Matt Murphy is a Canadian musician and actor. He is perhaps best known as the vocalist and guitarist of 1990s band The Super Friendz.

Music career[edit]

Murphy first achieved notability for his role as leader of the mid-1990s Halifax band The Super Friendz, a power pop act that became a prominent part of the Halifax music scene, which at that time was often referred to as "Seattle north". Murphy formed the band with fellow King's College students Charles Austin (bass) and Drew Yamada (guitar). The three shared singing and songwriting duties, as was common in the democratically-oriented scene at the time, but Murphy emerged as the standout performer.

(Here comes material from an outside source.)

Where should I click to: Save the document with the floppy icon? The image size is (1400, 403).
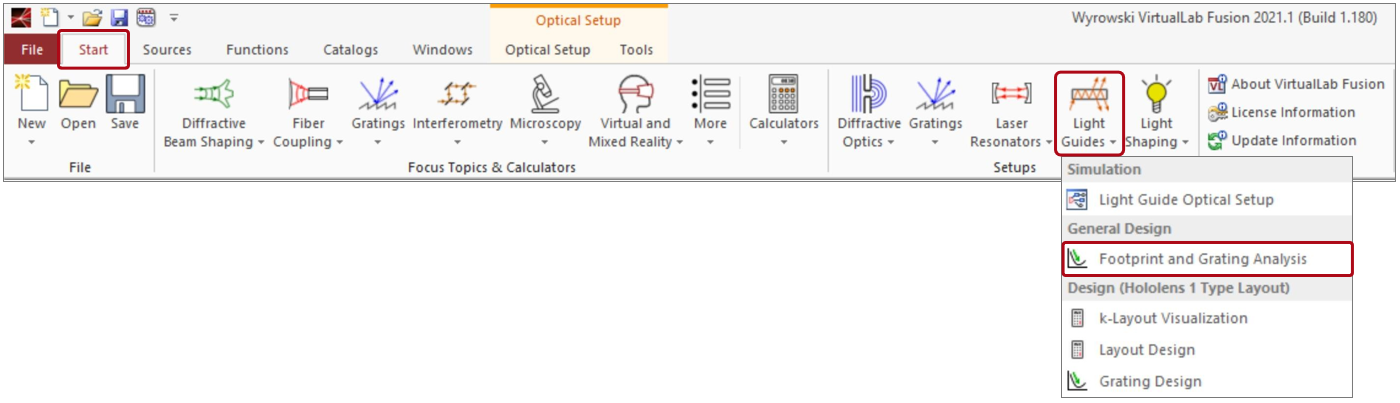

After the Super Friendz dissolved in 1997, Murphy relocated to Toronto and formed a new band, The Flashing Lights. That band featured a more polished rock sound than the Super Friendz, and achieved a degree of fame in Canada. Its members were bassist Henri Sangalang, organist Gaven Dianda, and drummer Steve Pitkin, along with vocalist/guitarist Murphy.

Murphy also appeared on The Virginian, the 1997 debut album by Neko Case and Her Boyfriends, and also played lead guitar on ex-Inbreds singer Mike O'Neill's first solo album What Happens Now?.

Murphy now splits his days between Halifax and Toronto and his musical time among a variety of projects. In 2003, The Super Friendz reunited for a new album and a brief tour, and Murphy played a show with his old Halifax country side project Little Orton Hoggett.

Flashing Lights are currently on an indefinite hiatus. In 2004, Murphy became a member of Toronto band City Field, in which he plays a smaller role, providing mostly backing rather than lead vocals. He is currently a member of Brendan Canning's band Cookie Duster.[1]

Acting[edit]

In 2005, Murphy branched out into acting, playing the lead role in the Canadian mockumentary film The Life and Hard Times of Guy Terrifico; he also scored much of the film's music. He later had a small role in the 2009 film Leslie, My Name Is Evil.